Nitrous oxide reductase (N₂OR) is the terminal enzyme involved in denitrification by microbes. No three‐dimensional structural information has been published for this enzyme. We have isolated and characterised N₂OR from Alcaligenes xylosoxidans (AxN₂OR) as a homodimer of M_r 134 000 containing seven to eight copper atoms per dimer. Comparison of sequence and compositional data with other N₂ORs suggests that AxN₂OR is typical and can be expected to have similar domain folding and subunit structure to other members of this family of enzymes.
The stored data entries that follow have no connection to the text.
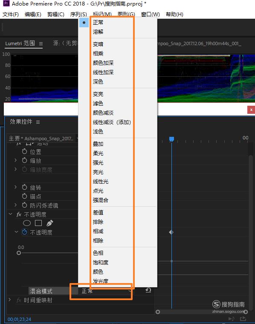Expand the 缩放 property
Screen dimensions: 255x324
coord(15,160)
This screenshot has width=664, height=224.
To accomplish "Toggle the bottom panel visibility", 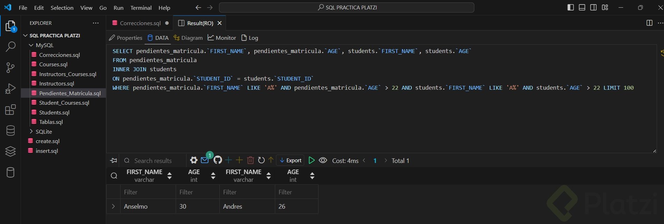I will [x=582, y=7].
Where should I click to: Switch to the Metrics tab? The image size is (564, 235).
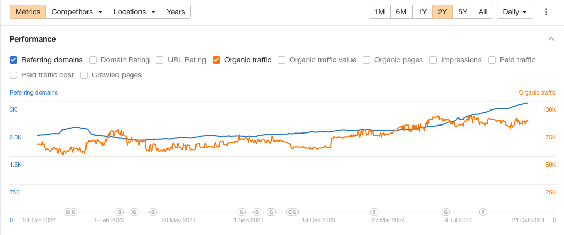coord(28,12)
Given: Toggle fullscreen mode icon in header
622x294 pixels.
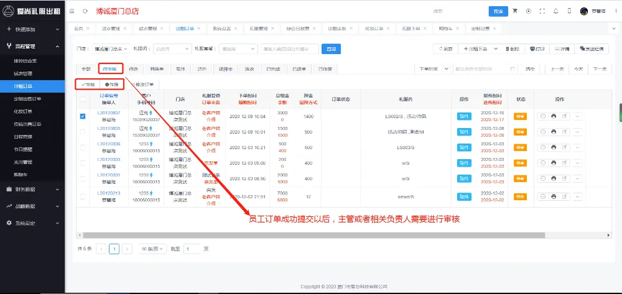Looking at the screenshot, I should pos(542,11).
We present synchrotron X‐ray‐scattering data, analysed using a model‐independent method for shape restoration, which gave a ≈ 20 Å resolution structure of the enzyme in solution, providing a glimpse of the structure of any N₂OR and shedding light on the molecular architecture of the molecule. The specific activity of AxN₂OR was ≈ 6 µmol of N₂O reduced·min^–1·(mg of protein)^–1; N₂OR activity showed both base and temperature activation. The visible spectrum exhibited an absorption maximum at 550 nm with a shoulder at 635 nm. On oxidation with K₃Fe(CN)₆, the absorption maximum shifted to 540 nm and a new shoulder at 480 nm appeared. Reduction under anaerobic conditions resulted in the formation of an inactive blue form of the enzyme with a broad absorption maximum at 650 nm. As isolated, the enzyme shows an almost featureless EPR spectrum, which changes on oxidation to give an almost completely resolved seven‐line hyperfine signal in the g_II region, g = 2.18, with A_II = 40 G, consistent with the enzyme being partially reduced as isolated. Both the optical and EPR spectra of the oxidized enzyme are characteristic of the presence of a Cu_A centre.